Maßnahmen, um dem Fachkräftemangel zu begegnen, gibt es viele. Die meisten dieser Maßnahmen haben eins gemein: Es sind Rekrutierungsinstrumente. Sie dienen dazu, neue Mitarbeitende anzuwerben. Über eine ganz einfache Maßnahme wird aber in meinen Augen zu wenig gesprochen: Leute behalten, von denen man glaubt, sie ersetzen zu können.
Die nächsten Jahre und Jahrzehnte werden teamtechnisch eine tendenziell instabile Zeit. Wo viele gehen und Neue kommen, brechen langjährig entwickelte Strukturen auf. Teams, Abteilungen, ganze Unternehmen finden sich neu. Natürlich kann das auch eine Chance sein, aber vor allem ist es eine große Herausforderung, weil wir der damit einhergehenden Instabilität irgendwie begegnen müssen. Es sollte unser Anspruch sein, technisches Know-how in der Firma zu behalten und nicht mit ausscheiden zu lassen.
Und es geht um noch mehr. Um die sozialen Strukturen der Firma. Um Identifikation. Um ein Gespür für den Markt. Um Kontakte. Um ein gewisses Selbstvertrauen.
Ich beobachte aktuell irritiert Großkonzerne, die munter Köpfe in den Führungsetagen rollen lassen und ganze Teams austauschen, weil sie mit den Einzelpersonen unzufrieden sind. Irritiert bin ich deshalb, weil der Zeitpunkt für eine solche Art der Unternehmensführung vollkommen absurd ist. Diese mehr oder weniger strategischen Entscheidungen sind fatal und leichtsinnig. Stück für Stück verwandelt sich eine Firma in ein seelenloses Gerüst. Am Ende ist keine der dort arbeitenden Personen mehr wahrhaftig loyal gegenüber seiner Führungskraft oder dem Unternehmen. Wie auch – erlebt man doch Tag für Tag, wie Kolleginnen und Kollegen wie am Fließband ausgetauscht werden.
Es lohnt sich heute mehr denn je, zwischenmenschliche Probleme anders anzugehen als durch Trennung. Wir begehen sonst einen großen Fehler hinsichtlich der Arbeitskräfteknappheit.
Denn wer kann den Laden in dieser anspruchsvollen Zeit zusammenhalten?
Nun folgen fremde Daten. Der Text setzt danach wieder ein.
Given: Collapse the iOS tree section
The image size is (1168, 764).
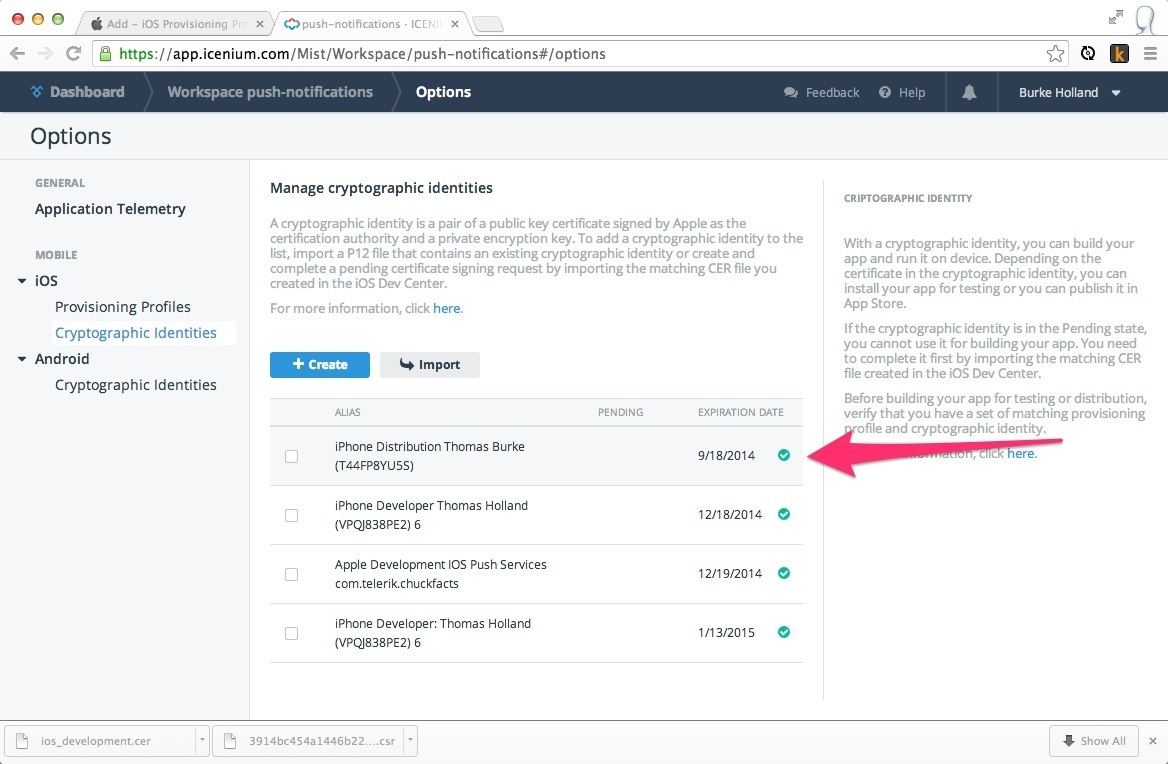Looking at the screenshot, I should 22,281.
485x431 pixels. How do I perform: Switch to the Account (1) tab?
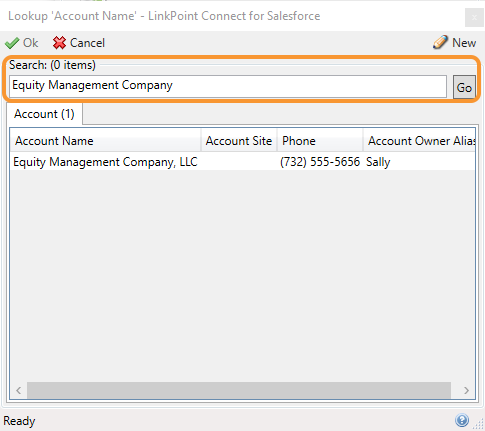click(44, 114)
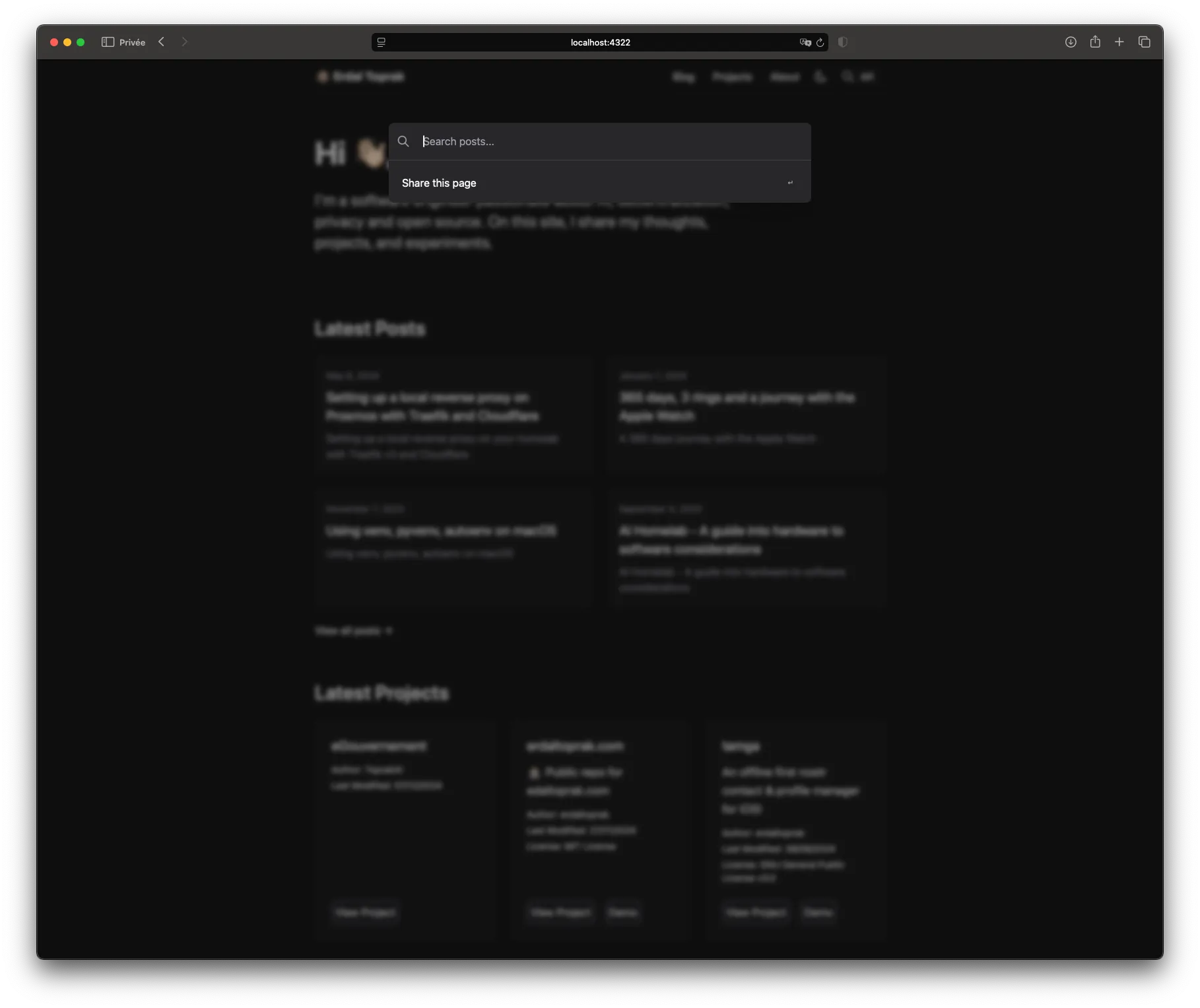Go forward with the browser forward arrow
The image size is (1200, 1008).
[x=184, y=42]
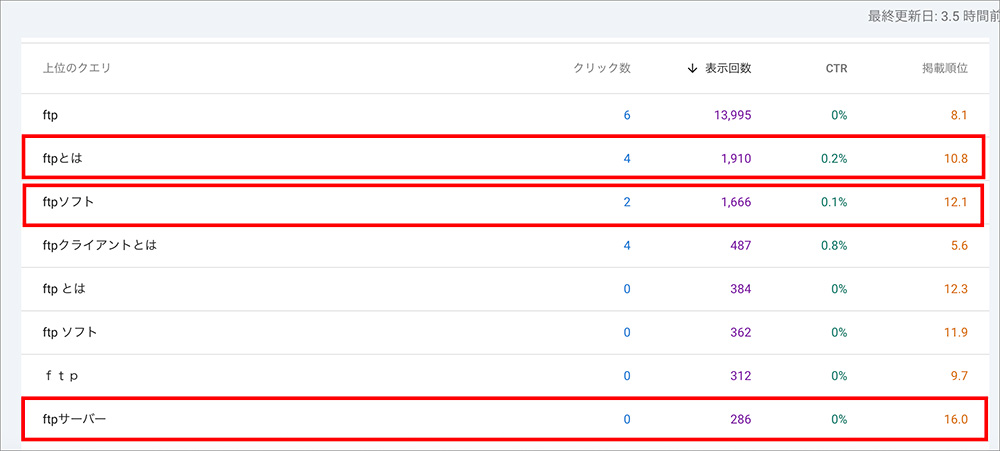
Task: Sort by the CTR column header
Action: [x=834, y=69]
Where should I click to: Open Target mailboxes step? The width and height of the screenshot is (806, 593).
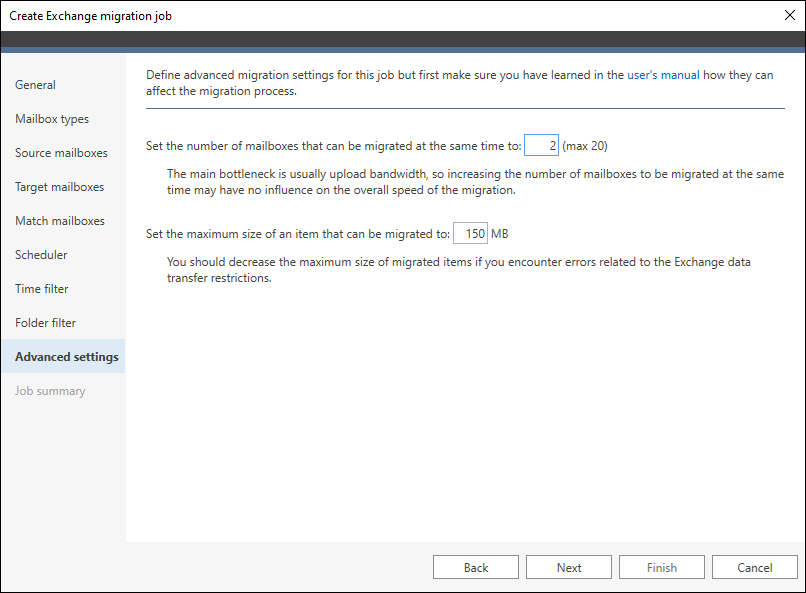[x=60, y=187]
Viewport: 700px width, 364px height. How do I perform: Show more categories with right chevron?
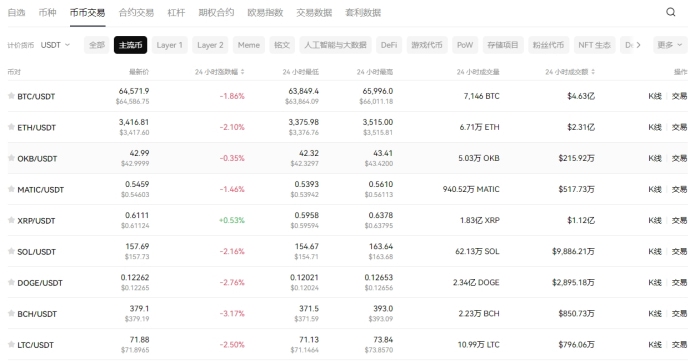pyautogui.click(x=638, y=45)
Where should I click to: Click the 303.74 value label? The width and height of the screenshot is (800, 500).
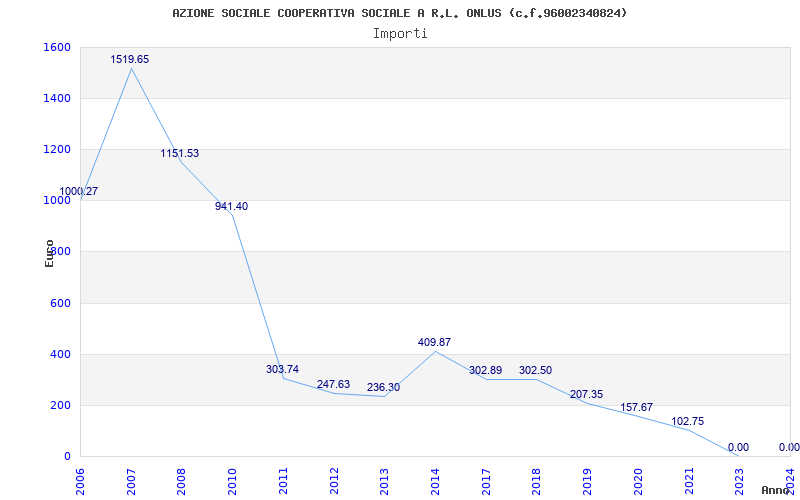(282, 370)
Die plakative Antwort: 50-Jährige.Gerade unsere „um die 50“-jährigen Mitarbeiter*innen wissen, wie es läuft. Sie sind (oft) lange dabei, kennen den Markt, die Firma, sich selbst. Sie haben noch viele Berufsjahre vor, aber auch schon viele hinter sich. Sie sind die, die uns Stabilität geben können, wenn die Generation der Babyboomer uns nach und nach verlässt. Und deshalb sollten wir uns nicht von ihnen trennen – ganz im Gegenteil. Wir sollten mit ihnen in den Dialog treten. Sie wichtig nehmen. Sie um ihre Einschätzung zu Themen bitten. Sie an Prozessen und Entscheidungen beteiligen, an denen sie bisher vielleicht nicht beteiligt waren. Wir werden sie brauchen. Und wir sollten JETZT damit anfangen, uns gemeinsam darauf vorzubereiten.